London-listed Georgian banks pressured to dodge US sanctions by central bank
Two London-listed Georgian banks have been caught in the middle of a sanctions spat after the Georgian central bank told the lenders they don’t need to comply with recently announced US sanctions.
TBC Bank and the Bank of Georgia have been urged to adhere with sanctions announced by the US last week targeting Russian-Georgian oligarch Otar Partskhaladze.
Former prosecutor-general Otar Partskhaladze, who also holds Russian citizenship, became the first Georgian to be sanctioned by the US.
The US announcement, which refers to his “malign influence in Georgia”, says he was being targeted for “having operated in the management consulting sector of the Russian Federation economy”.
But on Wednesday, the acting president of the National Bank of Georgia, the country’s central bank, pushed back against the US sanctions.
Natia Turnava said that while the central bank has been operating in accordance with international sanctions since the invasion of Ukraine, it didn’t agree with Partskhaladze’s assets being targeted.
She said the bank “believes that international sanctions may not be applied to a Georgian citizen, unless there is a guilty verdict in the applicable case against them in the court of Georgia”.

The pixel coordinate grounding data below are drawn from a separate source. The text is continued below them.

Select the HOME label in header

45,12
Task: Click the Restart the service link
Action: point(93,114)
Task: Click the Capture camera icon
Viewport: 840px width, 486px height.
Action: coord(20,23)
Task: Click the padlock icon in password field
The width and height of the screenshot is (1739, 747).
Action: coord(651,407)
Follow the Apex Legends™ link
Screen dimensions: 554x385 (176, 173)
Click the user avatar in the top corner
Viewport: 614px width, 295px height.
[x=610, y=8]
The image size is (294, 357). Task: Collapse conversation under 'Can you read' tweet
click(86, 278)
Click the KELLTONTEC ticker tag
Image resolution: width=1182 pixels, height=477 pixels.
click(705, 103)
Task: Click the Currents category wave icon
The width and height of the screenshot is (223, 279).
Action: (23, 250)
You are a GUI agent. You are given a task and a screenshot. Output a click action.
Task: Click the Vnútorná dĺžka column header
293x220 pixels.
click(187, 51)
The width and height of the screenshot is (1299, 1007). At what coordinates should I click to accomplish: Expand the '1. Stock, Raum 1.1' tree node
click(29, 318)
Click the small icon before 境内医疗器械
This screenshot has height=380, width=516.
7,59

Shortly after the central bank’s announcement, it was reported that three out of four vice-governors of the central bank and an adviser to the bank’s president had resigned in protest.
The Bank of Georgia told City A.M. that it “intends to remain in full compliance with all applicable requirements of the US, EU and UK sanctions regimes”.
It declined to confirm, however, whether it had frozen any of Partskhaladze’s assets, citing bank secrecy and privacy laws.
A spokesperson for TBC told City A.M. that the central bank’s announcement “does not hinder TBC from adhering to sanctions requirements”.
“TBC maintains a strong compliance program aimed at ensuring strict adherence to sanctions regulations,” they added.
The UK Treasury’s Office of Financial Sanctions Implementation declined to comment, saying the sanctions were a matter for US authorities to enforce, and that it would not comment on individual cases.
The US Department of State was contacted for comment.